Common sense tells you, with an unstable sub-surface, laminate flooring is going
to fail over time.
So [defendant] breached the contract by failing to properly install the laminate
flooring over a stable sub-surface.”
¶ 18 The trial court next addressed damages. The court stated that “the measure of damages for
a breach of contract, when a contractor has provided defective performance, is the cost of
correcting the defective condition.” The court found that plaintiff offered credible testimony and
evidence that he paid more than $10,000 to correct the defective condition. The court found that
plaintiff did not attempt to unfairly charge defendant for upgraded material. Noting that the
maximum small claims award was $10,000, the court awarded that amount to plaintiff. In addition,
the court questioned plaintiff as to whether he incurred any court costs. Plaintiff reported that he
paid a filing fee, which was determined to be $356. Plaintiff also reported that he paid $250 to a
private firm for service, which was unsuccessful, and $70 to the Sheriff. Accordingly, the court
awarded plaintiff $676 in costs.
¶ 19 Defendant timely appealed. We note that plaintiff did not file a brief. However, because
the record is straightforward and the issues can readily be decided without the aid of a responsive
-7- brief, we will consider the appeal on defendant’s brief only.
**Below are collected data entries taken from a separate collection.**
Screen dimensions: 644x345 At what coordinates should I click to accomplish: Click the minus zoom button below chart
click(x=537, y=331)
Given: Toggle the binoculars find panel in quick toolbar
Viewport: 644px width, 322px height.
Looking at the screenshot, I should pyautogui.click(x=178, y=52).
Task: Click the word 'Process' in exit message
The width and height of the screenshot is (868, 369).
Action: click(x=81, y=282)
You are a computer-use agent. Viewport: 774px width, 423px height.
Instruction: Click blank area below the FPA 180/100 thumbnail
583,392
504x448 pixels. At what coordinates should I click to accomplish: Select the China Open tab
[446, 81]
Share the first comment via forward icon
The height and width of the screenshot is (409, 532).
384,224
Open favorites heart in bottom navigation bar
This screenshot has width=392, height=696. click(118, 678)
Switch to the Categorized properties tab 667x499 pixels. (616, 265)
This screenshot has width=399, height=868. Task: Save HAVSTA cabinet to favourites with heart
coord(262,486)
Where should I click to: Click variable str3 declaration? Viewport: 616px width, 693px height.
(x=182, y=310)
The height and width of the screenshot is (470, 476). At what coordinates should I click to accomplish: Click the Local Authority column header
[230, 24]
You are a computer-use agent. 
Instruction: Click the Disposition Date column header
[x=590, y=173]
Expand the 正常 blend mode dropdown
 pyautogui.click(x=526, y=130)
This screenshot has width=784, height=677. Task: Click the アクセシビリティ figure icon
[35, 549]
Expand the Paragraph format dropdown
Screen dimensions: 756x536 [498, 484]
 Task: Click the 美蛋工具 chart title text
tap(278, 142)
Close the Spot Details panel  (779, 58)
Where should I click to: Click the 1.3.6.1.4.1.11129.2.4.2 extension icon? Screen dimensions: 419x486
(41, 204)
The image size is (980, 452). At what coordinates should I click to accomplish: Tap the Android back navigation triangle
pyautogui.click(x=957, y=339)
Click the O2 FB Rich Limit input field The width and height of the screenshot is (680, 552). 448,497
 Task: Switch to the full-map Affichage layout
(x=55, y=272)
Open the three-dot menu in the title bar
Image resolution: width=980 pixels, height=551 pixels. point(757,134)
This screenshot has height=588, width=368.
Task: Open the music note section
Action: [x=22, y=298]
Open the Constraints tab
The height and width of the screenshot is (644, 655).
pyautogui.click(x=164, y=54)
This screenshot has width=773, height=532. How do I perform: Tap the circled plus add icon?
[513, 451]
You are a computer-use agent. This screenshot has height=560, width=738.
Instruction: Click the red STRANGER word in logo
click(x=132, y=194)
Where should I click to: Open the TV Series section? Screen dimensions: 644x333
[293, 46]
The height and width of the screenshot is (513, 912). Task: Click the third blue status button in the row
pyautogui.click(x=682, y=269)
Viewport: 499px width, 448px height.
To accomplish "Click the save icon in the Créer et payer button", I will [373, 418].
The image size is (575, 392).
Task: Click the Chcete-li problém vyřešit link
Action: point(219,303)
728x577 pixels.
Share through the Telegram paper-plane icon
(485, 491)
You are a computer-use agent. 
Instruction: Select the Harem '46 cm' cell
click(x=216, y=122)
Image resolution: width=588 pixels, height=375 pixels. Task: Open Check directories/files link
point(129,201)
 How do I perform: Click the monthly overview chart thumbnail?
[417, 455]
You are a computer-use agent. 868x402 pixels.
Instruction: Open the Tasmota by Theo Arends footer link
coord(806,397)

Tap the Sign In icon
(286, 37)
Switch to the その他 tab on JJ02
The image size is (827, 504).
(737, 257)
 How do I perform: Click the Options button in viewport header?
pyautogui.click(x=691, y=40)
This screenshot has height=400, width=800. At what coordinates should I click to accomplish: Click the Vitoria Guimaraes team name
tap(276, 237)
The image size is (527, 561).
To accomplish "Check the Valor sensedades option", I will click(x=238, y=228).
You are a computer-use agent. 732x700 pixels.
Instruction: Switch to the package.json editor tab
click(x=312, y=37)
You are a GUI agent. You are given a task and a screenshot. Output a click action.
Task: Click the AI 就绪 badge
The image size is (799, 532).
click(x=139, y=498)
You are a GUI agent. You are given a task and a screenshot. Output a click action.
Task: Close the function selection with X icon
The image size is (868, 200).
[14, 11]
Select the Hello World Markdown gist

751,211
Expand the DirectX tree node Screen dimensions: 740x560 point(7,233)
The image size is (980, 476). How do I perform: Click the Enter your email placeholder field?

See First Capitol Mortgage Corp. v.
Talandis Construction Corp., 63 Ill. 2d 128, 133 (1976).
¶ 20 II. ANALYSIS
¶ 21 Defendant contends: (1) the trial court’s judgment that defendant “breached the parties’
agreement and proximately caused [plaintiff’s] alleged damages was against the manifest weight
of the evidence”; (2) the court erred by “substituting judicial assumption, inference, and
generalized notions of ‘common sense’ for legally required proof” and improperly “presumed
defectiveness”; (3) the court erred by awarding damages in the maximum statutory amount without
requiring plaintiff to provide an “itemized breakdown segregating corrective costs from elective
replacement or upgraded materials” or considering failure to mitigate; (4) plaintiff’s “spoliation of
evidence”—i.e., the “removal and disposal of the allegedly defective flooring”—required “an
adverse inference or limitation of damages”; (5) the court violated defendant’s right to due process
by admitting certain evidence without allowing defendant a meaningful opportunity to review and
respond; and (6) the court’s award of costs exceeded its statutory authority.
¶ 22 At the outset, we note that defendant’s brief fails to comply with various provisions of
Illinois Supreme Court Rule 341(h) (eff. Oct. 1, 2020), which governs the contents and
requirements of an appellant’s brief. Rule 341(h)(1) requires a “table of contents” that includes “a
summary statement, entitled ‘Points and Authorities,’ of the points argued and the authorities cited
in the Argument.” Ill. S. Ct. R. 341(h)(1) (eff. Oct. 1, 2020). Rule 341(h)(6) requires a statement
of facts that “contain[s] the facts necessary to an understanding of the case, stated accurately and
fairly without argument or comment, and with appropriate reference to the pages of the record on
appeal.” Ill. S. Ct. R. 341(h)(6) (eff. Oct. 1, 2020). Rule 341(h)(7) requires an argument section
that “contain[s] the contentions of the appellant and the reasons therefor, with citation of the
-8- authorities and the pages of the record relied on.” Ill. S. Ct. R. 341(h)(7) (eff. Oct. 1, 2020). Rule
341(h)(9) requires “[a]n appendix as required by Rule 342.” Ill. S. Ct. R. 341(h)(9) (eff. Oct. 1,
2020).
¶ 23 Here, defendant’s statement of facts does not include citations to the record. Defendant’s
argument section is similarly devoid of citations to the record as well as citations to any supporting
authority. To be sure, defendant has included a “Table of Authorities,” which consists of a list of
various Illinois constitutional provisions, statutes, supreme court rules, and case law. Presumably,
this was an attempt to comply with Rule 341(h)(1), which requires a “table of contents” including
“the authorities cited.” Ill. S. Ct. R. 341(h)(1) (eff. Oct. 1, 2020). However, Rule 341(h)(1) also
specifically requires that the “table of contents” “shall consist of the headings of the points and
subpoints as in the Argument, with the citation under each heading of the authorities relied upon
or distinguished, and a reference to the page of the brief on which each heading and each authority
appear.” Id. Here, defendant merely provided a list of authorities, with no reference to which
argument the various authorities apply or where they appear in the brief. Indeed, this is likely
because the cited authorities are not contained anywhere in the actual argument. We note too that
defendant’s brief does not include an appendix.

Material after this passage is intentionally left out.